Health & Medical Diabetes

T2D-Associated Carotid Plaque Burden and Retinopathy

T2D-Associated Carotid Plaque Burden and Retinopathy

Background


The deleterious effects of hyperglycaemia are classically separated into microvascular (retinopathy, diabetic nephropathy and neuropathy) and macrovascular complications (coronary artery disease, peripheral arterial disease and cerebrovascular disease).

Traditionally, the micro- and macrovascular complications of diabetes have been viewed, studied, and treated as distinct and independent disorders. However, accumulating data from epidemiological and pathophysiological studies suggest that these vascular complications may share common pathophysiological mechanisms beyond those related to traditional cardiovascular (CV) risk factors. Data obtained from epidemiological studies have clearly demonstrated that diabetic retinopathy (DR), a common chronic microvascular complication of diabetes, is associated with macrovascular disease as well as with increased CV morbidity and mortality in patients with type 2 diabetes mellitus (T2D). In these patients, the presence of DR has been described as an independent risk factor for incident coronary heart disease and ischaemic stroke. Among the possible mechanisms described to explain the interconnection between diabetic micro- and macroangiopathy are metabolic disturbances. Other authors have suggested that microangiopathy of the vasa vasorum (VV), the plexus of microvessels that partially provides oxygen and nutrients to the walls of large arteries, may be involved in diabetic atherosclerosis. Our group recently reported that T2D patients with DR had increased angiogenesis of the VV of the common carotid artery (CCA). These findings were recently confirmed by Sampson et al. in a larger study of T2D patients.

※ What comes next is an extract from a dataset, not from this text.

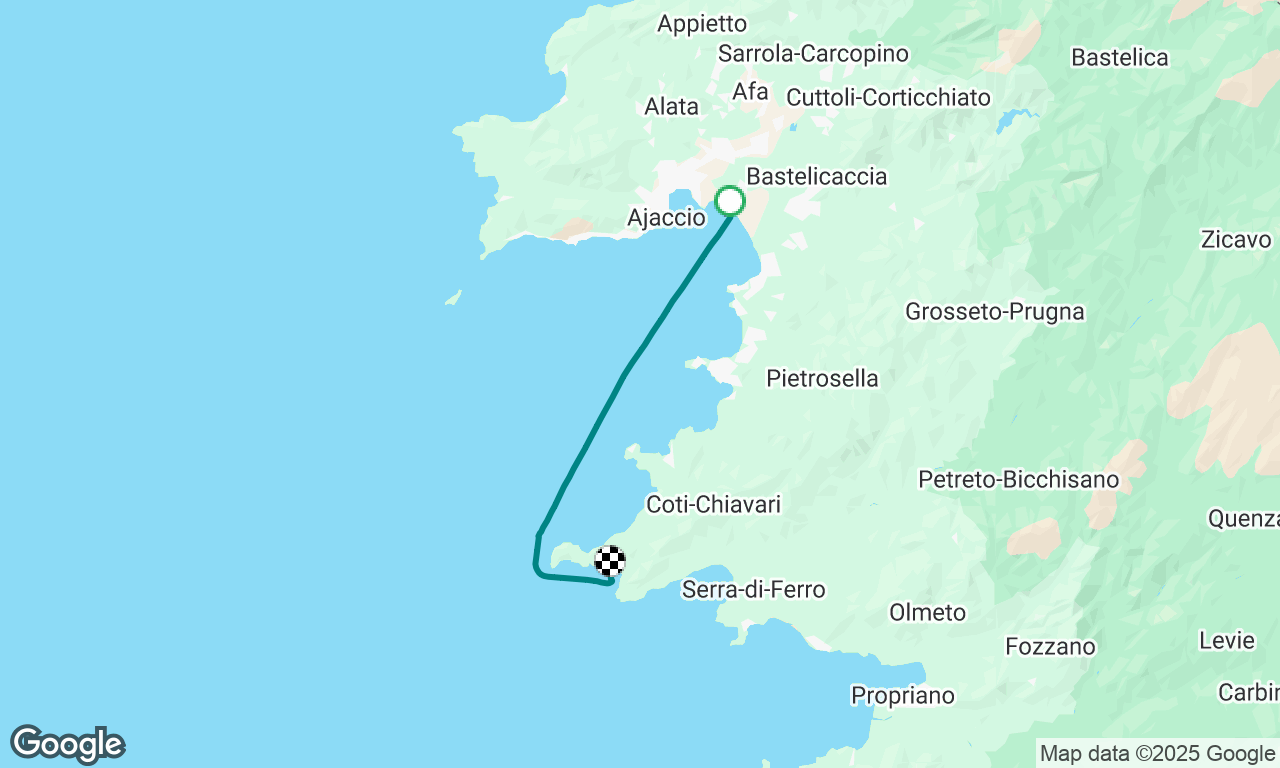
Task: Select the Grosseto-Prugna label
Action: [x=994, y=311]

When a clinical CV event occurs, atherosclerotic disease is difficult to reverse. In these cases, ultrasonography of the carotid arteries is frequently used to detect early signs of atherosclerosis, i.e., increased thickness of the arterial wall or the occurrence of plaques. Ample data suggest that plaque and carotid intima-media thickness (cIMT) are associated with prevalent and incident coronary heart disease (CHD) and stroke, with the presence of plaque generally having a stronger association with CVD compared to cIMT alone. Thus, it has recently been demonstrated that ultrasound assessment of a carotid plaque and its total volume or total area progression is a stronger predictor of future CV events than cIMT measurement. A high prevalence (between 43% and 64%) of carotid plaques has been described in T2D patients without evidence of CV disease (CVD). Prospective studies conducted in T2D patients free of any CV event have shown that the percentage of patients with carotid artery plaques is higher in those who develop a CV event compared with those who are free from CV events. Recent epidemiological studies have demonstrated that chronic kidney disease (CKD), defined as an estimated glomerular filtration rate (eGFR) <60 ml/min, is an independent risk factor for atherosclerotic disease and for the presence of carotid plaques. In T2D patients, a high prevalence of low eGFR without associated albuminuria has been reported and described to be associated with atherosclerosis of peripheral arteries, independently of albuminuria, and with cIMT in several, but not all, studies.

To test the concept that patients with T2D and DR have an increased prevalence of subclinical atherosclerosis, as shown using carotid plaque burden and cIMT measurements, we investigated the association between these measures and retinopathy in a group of patients with T2D but without previous CVD and with normal renal function.